Arsalan Azeez Marif^*

Garden Design Department, Sulaimani Polytechnic University, Sulaimani, Kurdistan Region, Iraq

*Correspondence E-mail: arsalan.marif@spu.edu.iq

Article History: Received: July 30, 2023; Accepted: September 26, 2023 ABSTRACT

A deeper knowledge of the processes that influence environmental elements in areas such as water management, consumer services, water reuse acceptability, and risk communication, among others. Also, as a result of the unique climate, soil features, and agricultural idiosyncrasies, water quality and water management for human welfare and the natural environment. Also, various kinds of contamination may also have an impact on aquatic habitats across the world. Trace metals are one of the most major pollutants that have harmed marine environments. Its release into the marine environment is caused by both natural and human activities. Erosion and pollution are two of the negative repercussions of agricultural operations on soil quality. Pollution from nutrient leaching and intrusion is one of the consequences for water resources. To choose the best long-term solutions for mitigating these effects, researchers should focus on developing an accurate water and soil quality monitoring system at many scales based on a functional evaluation. On the other hand, the review focuses on the influence of metals and nutrients on water quality for water usage and its impact on agricultural output. Its mean water quality great impact on natural and human on the other hand effect on environment and ecosystem. finally this review indicated that many ecological factors positive effects on water quality goals.

Keywords: Agriculture, Ecosystem, Environment, Land, Water.

1. INTRODUCTION

Ecology has undergone a progression from observational and analytical research to a process-oriented, frequently experimental, approach, and the questions raised have shifted from 'who, what, where, and how much? "Why and how? Artificial island science is an important science and a process-oriented analysis has often been given low priority.

In many studies, Ecology has followed a progression from empirical and theoretical to a process-oriented, mostly experimental approach, with many physical and biological effects influencing the consistency of water in the ecosystem. Streams, water bodies, including inland wetlands are all interconnected components of water bodies, and the physical and chemical state of these ecosystems reflect land use patterns and the physical qualities of the locations in which they exist. Marine areas with major water sources, on the other hand, are situated on the edges of watersheds, and the quality of water in coastal ecosystems can be tied to both onshore and offshore environments.
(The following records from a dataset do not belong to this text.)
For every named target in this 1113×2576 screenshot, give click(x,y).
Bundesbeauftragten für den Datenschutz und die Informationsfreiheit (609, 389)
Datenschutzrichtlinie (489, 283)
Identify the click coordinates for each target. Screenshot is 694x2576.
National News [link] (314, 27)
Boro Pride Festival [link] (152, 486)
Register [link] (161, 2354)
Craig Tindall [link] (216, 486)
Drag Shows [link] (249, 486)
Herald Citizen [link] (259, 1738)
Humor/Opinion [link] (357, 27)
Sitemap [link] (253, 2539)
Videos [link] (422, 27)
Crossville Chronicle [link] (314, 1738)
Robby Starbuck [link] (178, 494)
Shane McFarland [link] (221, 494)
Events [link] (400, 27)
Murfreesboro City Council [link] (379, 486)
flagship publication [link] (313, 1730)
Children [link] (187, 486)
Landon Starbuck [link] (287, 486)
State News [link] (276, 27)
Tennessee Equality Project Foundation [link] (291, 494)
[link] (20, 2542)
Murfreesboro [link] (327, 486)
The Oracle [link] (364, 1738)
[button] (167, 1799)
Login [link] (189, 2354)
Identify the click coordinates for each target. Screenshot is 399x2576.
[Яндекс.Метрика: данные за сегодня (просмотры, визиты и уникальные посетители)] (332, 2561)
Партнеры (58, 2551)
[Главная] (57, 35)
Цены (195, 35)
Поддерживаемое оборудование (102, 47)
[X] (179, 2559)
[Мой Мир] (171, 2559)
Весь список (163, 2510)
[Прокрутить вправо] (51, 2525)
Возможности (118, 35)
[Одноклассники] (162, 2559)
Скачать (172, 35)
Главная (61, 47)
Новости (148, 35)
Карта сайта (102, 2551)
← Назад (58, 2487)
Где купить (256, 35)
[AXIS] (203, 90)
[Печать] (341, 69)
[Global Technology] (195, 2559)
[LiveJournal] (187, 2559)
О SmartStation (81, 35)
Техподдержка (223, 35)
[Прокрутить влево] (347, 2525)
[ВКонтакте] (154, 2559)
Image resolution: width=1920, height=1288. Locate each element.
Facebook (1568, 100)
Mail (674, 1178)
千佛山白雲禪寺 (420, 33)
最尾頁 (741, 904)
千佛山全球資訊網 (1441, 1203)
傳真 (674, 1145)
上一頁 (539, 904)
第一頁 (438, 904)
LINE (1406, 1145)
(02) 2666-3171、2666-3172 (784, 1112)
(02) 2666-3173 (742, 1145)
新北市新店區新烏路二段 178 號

Though coastal systems cannot be as closely connected near wetlands as systems entrenched popular watersheds, coastal regions are among the most densely populated areas on

Earth, and there is a widespread problem with the loss of coastal receiving waters (Nixon 1995;

U.S. EPA 2001).

There is growing awareness among managers and researchers that the ecological condition of coastal habitats in La La is a major concern (U.S. and Canada 1997). The Great Lakes Coastal Wetlands are situated at the border between the watershed and the bay and are extremely vulnerable to land stressors. Availability of high-quality water is a necessary factor in the prevention of diseases and the enhancement of quality of life (Oluduro and Aderiye, 2007). Water is a required ingredient for the endurance of life on earth, and includes rocks, which are important for human life as well as for earth and sea life (Versari et al., 2002). Lakes have long been the subject of human interest. Several cities also developed commercial infrastructures and agricultural complexes in the vicinity of rivers and other water sources. Human population expansion and increased careless use of water supplies have damaged the quality of river and lake water.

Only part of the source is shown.